Her mother said it was due, in part, to the anguish she suffered from after Bryce’s death.
It’s an anguish that continues to afflict the Deerfield Beach community.
“We need help,” said Gowdy’s friend, Clefton Israel. “We might not say it, but ultimately, we kids need help.”
Israel said he hasn’t found proper clinical help since his friend’s death. He said therapists he has seen have not been as responsive or warm as he’d like, and it’s made it tough to find the help he needs.
“I don’t feel like we’re being understood or heard,” Israel said.
Gowdy’s mother, Shibbon Winelle, said she has heard of other classmates who have spoken with school counselors in uncomfortable conditions. In one instance, she described a female friend of Gowdy’s who was ushered into a dark classroom to speak with a counselor as she sat in a broken desk.
“I think the key thing that needs to happen right now is these kids need therapy,” Winelle said. ”They need it in a way where they can open up, and express, and feel comfortable.”
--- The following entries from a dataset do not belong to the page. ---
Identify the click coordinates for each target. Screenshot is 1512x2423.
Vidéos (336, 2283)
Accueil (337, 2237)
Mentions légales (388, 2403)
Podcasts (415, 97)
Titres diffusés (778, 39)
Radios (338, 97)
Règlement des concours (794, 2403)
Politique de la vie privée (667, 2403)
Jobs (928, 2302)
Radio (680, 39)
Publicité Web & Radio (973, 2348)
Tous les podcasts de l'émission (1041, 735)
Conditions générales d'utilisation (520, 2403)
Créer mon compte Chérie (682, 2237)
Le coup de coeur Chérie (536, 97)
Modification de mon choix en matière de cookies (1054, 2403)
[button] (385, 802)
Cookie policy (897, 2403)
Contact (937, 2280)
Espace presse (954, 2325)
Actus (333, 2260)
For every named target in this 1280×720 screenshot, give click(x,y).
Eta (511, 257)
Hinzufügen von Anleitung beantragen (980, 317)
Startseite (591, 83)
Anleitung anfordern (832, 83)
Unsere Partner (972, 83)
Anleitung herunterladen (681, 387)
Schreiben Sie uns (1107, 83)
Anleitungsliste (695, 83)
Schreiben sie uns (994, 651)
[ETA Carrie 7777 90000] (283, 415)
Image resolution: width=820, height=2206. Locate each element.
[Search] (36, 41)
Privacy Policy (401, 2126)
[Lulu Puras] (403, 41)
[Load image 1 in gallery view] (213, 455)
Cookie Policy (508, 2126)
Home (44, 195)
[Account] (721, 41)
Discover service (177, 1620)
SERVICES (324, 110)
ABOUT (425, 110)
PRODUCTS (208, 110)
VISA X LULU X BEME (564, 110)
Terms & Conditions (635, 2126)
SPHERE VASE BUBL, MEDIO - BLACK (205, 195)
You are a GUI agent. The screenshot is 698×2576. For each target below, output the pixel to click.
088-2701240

In a statement, Broward County Public Schools said it provides and will provide mental health services to students and staff.
"District-based crisis teams (Family Therapists, School Social Workers, School Psychologists, Employee Assistance Program Counselors, School Counselors, Suicide Prevention Specialists) have responded immediately to the needs of the school," the statement said in part.
The district added that full-time mental health clinicians will remain at the school all year and that it had partnered with the city and behavioral health partners to provide out-of-school mental health support.